本発明は、抗体９ＴＬおよび表３に示すその変異体または抗体９ＴＬに由来するポリペプチドおよび表３に示すその変異体、ならびに９ＴＬ抗体およびその変異体またはポリペプチドをコードする配列を含むポリヌクレオチドを含む医薬組成物を含む組成物を包含する。本明細書で使用する組成物は、Ａβ_１〜４０のＣ末端と結合する１個または複数の抗体またはポリペプチド（抗体であっても抗体でなくてもよい）および／またはＡβ_１〜４０のＣ末端と結合する１個または複数の抗体またはポリペプチドをコードする配列を含む１個または複数のポリヌクレオチドを含む。これらの組成物は、当技術分野でよく知られている、緩衝液を含む薬学的に許容できる賦形剤などの適当な賦形剤をさらに含むことができる。

本発明の抗体およびポリペプチドは、以下の特徴、すなわち、（ａ）Ａβ_１〜４０のＣ末端ペプチド２８〜４０と結合するが、Ａβ１〜４２またはＡβ１〜４３と有意に結合しない、（ｂ）Ａβ_１〜４０のＣ末端ペプチド３３〜４０と結合する、（ｃ）対象におけるアミロイドプラークの形成を抑制する、（ｄ）対象の眼におけるアミロイドプラークを低減する、（ｅ）加齢性黄斑変性症（萎縮型と滲出型の双方）、緑内障、糖尿病性網膜症（黄斑浮腫を含む）および他の関連する網膜変性疾患を含むがこれらに限定されない眼科疾患の１個または複数の症状を治療、予防、軽減する、（ｆ）網膜機能の有意な保護または回復を引き起こす、および（ｇ）視力の有意な保存または回復を引き起こすうちのいずれか（１個または複数）を特徴とする。
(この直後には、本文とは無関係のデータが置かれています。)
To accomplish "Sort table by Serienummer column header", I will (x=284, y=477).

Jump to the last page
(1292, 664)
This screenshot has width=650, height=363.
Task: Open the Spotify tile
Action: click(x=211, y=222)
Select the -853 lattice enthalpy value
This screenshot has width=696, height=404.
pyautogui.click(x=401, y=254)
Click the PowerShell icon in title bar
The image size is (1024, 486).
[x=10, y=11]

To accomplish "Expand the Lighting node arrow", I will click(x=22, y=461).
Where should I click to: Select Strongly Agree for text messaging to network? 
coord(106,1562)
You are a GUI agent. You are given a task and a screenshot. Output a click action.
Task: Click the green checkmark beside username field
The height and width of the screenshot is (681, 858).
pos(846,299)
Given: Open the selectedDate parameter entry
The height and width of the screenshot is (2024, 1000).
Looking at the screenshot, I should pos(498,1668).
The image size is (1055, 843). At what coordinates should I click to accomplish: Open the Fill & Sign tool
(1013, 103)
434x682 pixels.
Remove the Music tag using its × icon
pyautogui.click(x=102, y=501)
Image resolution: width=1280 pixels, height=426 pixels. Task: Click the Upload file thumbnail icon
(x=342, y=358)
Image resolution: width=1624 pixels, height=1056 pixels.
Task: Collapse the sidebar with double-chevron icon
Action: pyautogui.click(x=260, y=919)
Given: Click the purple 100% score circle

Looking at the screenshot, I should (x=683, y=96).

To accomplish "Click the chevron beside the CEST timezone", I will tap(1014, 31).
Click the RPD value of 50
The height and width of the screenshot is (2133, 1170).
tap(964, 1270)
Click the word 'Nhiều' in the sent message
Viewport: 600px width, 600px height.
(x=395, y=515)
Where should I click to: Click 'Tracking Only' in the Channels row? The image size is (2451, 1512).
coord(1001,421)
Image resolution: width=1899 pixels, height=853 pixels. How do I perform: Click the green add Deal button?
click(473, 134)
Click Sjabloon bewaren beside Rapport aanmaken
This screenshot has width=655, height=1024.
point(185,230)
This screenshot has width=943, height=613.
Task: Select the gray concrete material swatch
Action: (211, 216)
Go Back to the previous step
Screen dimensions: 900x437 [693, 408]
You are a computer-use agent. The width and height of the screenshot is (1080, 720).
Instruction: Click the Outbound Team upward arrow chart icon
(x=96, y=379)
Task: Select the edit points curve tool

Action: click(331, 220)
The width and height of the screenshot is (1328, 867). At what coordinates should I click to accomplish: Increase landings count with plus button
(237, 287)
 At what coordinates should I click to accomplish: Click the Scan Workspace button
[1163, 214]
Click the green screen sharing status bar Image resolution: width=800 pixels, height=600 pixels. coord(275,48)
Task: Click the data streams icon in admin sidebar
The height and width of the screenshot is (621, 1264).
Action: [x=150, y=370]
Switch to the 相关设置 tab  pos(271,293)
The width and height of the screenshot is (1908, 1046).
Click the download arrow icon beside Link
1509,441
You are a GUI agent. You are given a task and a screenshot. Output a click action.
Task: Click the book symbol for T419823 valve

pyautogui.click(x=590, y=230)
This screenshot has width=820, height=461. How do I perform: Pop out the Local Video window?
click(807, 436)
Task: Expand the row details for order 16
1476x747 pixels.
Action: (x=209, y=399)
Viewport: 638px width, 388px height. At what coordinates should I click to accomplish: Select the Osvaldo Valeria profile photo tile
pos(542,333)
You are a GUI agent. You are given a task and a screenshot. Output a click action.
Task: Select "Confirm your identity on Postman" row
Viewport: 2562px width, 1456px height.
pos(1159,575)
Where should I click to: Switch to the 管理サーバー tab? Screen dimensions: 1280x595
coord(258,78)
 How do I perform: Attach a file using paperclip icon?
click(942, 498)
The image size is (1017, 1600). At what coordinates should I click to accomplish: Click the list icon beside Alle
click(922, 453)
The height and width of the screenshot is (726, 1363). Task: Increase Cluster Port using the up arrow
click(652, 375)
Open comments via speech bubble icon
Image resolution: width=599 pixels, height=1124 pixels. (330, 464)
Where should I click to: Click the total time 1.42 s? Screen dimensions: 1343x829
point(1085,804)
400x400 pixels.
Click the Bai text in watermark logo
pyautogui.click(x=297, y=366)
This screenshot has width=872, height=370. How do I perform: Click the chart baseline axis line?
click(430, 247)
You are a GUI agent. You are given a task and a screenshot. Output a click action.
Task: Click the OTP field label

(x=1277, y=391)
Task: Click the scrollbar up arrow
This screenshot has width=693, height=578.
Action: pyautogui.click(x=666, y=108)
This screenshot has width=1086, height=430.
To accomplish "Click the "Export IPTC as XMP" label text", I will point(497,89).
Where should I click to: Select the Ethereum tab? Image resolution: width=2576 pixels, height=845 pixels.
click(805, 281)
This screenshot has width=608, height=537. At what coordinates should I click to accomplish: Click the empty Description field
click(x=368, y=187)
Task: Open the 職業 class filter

本発明の抗体およびポリペプチドは、他の報告された抗Ａβ抗体と対照的に、望ましい安全性プロファイルも示すことがある。

したがって、本発明は、以下のうちのいずれか、または以下の、すなわち、（ａ）抗体９ＴＬまたは表３に示すその変異体、（ｂ）抗体９ＴＬまたは表３に示すその変異体のフラグメントもしくは領域、（ｃ）抗体９ＴＬまたは表３に示すその変異体の軽鎖、（ｄ）抗体９ＴＬまたは表３に示すその変異体の重鎖、（ｅ）抗体９ＴＬまたは表３に示すその変異体の軽鎖および／または重鎖由来の１個または複数の可変領域、（ｆ）抗体９ＴＬまたは表３に示すその変異体の１個または複数のＣＤＲ（１、２、３、４、５または６個のＣＤＲ）、（ｇ）抗体９ＴＬの重鎖由来のＣＤＲ Ｈ３、（ｈ）抗体９ＴＬまたは表３に示すその変異体の軽鎖由来のＣＤＲ Ｌ３、（ｉ）抗体９ＴＬまたは表３に示すその変異体の軽鎖由来の３個のＣＤＲ、（ｊ）抗体９ＴＬまたは表３に示すその変異体の重鎖由来の３個のＣＤＲ、（ｋ）抗体９ＴＬまたは表３に示すその変異体の軽鎖由来の３個のＣＤＲおよび重鎖由来の３個のＣＤＲ、および（ｌ）（ｂ）から（ｋ）までのいずれか１個を含む抗体のうちのいずれかを含む組成物（医薬組成物を含む）を提供する。本発明は、上記のいずれか１個または複数を含むポリペプチドも提供する。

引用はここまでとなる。